Similarly, just after the last US presidential election, my wife seemed to be literally losing her mind. Like... she thought the world was ending. I'm pretty moderate... I don't like the orange guy, but I try to appreciate what actual issues might be causing people to vote one way or the other. She would start flipping out about something like abortion, and I would say, "you know, the majority of Americans and even male Americans are actually pro-choice, but they rank it a lower priority than other issues like wages and house prices, so that probably affected why the vote went the way it did," and she'd just explode at me. This is a person with a Ph.D. and up until then I'd rate her communication skills as excellent. Finally she admitted that this constant negative emotional state wasn't good for her, and I just asked her to try not using Facebook, just for a week, and go talk to people face to face, and if they bring up politics then change the subject. She did, and after a week she said she felt much better. She's back on social media now, but I think she has some perspective on what it does to her emotionally.

Comment Re:Hundreds of billions? (Score 1) 57

A data center is technically infrastructure. When the AI hype blows over, I guess there'll be lots of cheap computing to be had for a few years. Plus the electricity grid infrastructure they have to add to support it will still be available for other uses, like rebuilding manufacturing? Let's hope.

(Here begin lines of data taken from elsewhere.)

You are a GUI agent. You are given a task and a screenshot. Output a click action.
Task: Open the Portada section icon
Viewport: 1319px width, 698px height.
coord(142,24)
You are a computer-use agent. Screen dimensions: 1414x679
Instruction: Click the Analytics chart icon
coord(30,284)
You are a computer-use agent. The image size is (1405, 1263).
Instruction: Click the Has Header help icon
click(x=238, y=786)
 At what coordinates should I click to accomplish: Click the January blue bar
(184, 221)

Comment Re:Interesting (Score 2) 28

I've been trying. Image generators like Midjourney are interesting, and Veo 3 is wild. But as far as use cases go, I can only think of making little clipart for the buttons in my apps, or more nefarious things like making fake videos of colleagues. LLMs for coding seem to slow me down more than they speed me up. They are only really useful for generating small snippets of code a bit faster than I'd be able to find them on Stackoverflow by googling, but the LLM often doesn't reproduce the snippets faithfully.